------ EXTRACT PROVIDED
Motubrain: A World Action Model

In December 2025, Motus established the foundational principles of World Action Models (WAMs).

Motus first adopts UniDiffuser to jointly model and schedule the two continuous modalities—video and action—thereby capturing all possible interactions between them within a unified generative framework. A single training procedure supports inference over five distributions: Vision-Language-Action (VLA) policy modeling, world modeling, video generation, inverse dynamics modeling, and joint video-action prediction. Motus then introduces a three-stream Mixture-of-Transformers (MoT) architecture that integrates video generation, action modeling, and language conditioning. By leveraging a variety of pretrained foundation models (expert models) and fully incorporating multimodal priors, the system can simultaneously understand scenes, process language instructions, predict future outcomes, and generate actions, thereby overcoming the fragmented functionality of conventional approaches. Through this design, Motus achieves strong semantic understanding and instruction-following capabilities, addressing the weak semantic compliance commonly observed in traditional VLA systems.

The intelligence of Motus fundamentally stems from its unified modeling paradigm, which enables the model to absorb heterogeneous multimodal data. In addition to learning from complete robot task trajectories through standard action prediction, it can also leverage video-only data through Video Prediction and utilize data lacking task-language annotations through forward and inverse world dynamics modeling. Compared with conventional VLA systems that primarily rely on robot-specific and task-specific trajectory data, Motubrain benefits from richer data sources and stronger generalization capabilities.

Unified World–Action Modeling

A single model jointly represents video and action, allowing VLA policy modeling, world modeling, video generation, inverse dynamics, and joint video-action prediction to emerge as different inference modes within the same framework.

From Action Fitting to World Understanding

By jointly modeling the video-action distribution, the model learns more than a mapping from observations to actions. Instead, it acquires shared world knowledge that captures relationships among tasks, environmental changes, and action consequences.
------------
------ DATASET EXTRACT
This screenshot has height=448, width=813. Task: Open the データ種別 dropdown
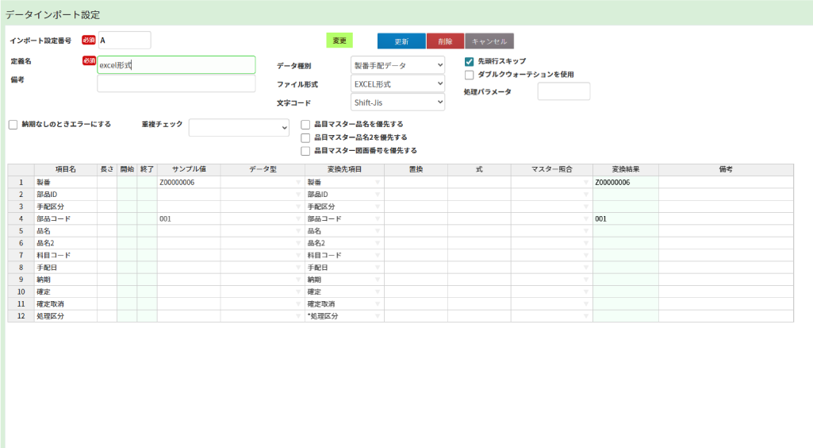click(x=397, y=64)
------------
WHAT THE EXERCISE ASKS: Reproduce the passage of the Motubrain text starting with "The intelligence of" and going on through "the same framework.".

TASK SOLUTION:
The intelligence of Motus fundamentally stems from its unified modeling paradigm, which enables the model to absorb heterogeneous multimodal data. In addition to learning from complete robot task trajectories through standard action prediction, it can also leverage video-only data through Video Prediction and utilize data lacking task-language annotations through forward and inverse world dynamics modeling. Compared with conventional VLA systems that primarily rely on robot-specific and task-specific trajectory data, Motubrain benefits from richer data sources and stronger generalization capabilities.

Unified World–Action Modeling

A single model jointly represents video and action, allowing VLA policy modeling, world modeling, video generation, inverse dynamics, and joint video-action prediction to emerge as different inference modes within the same framework.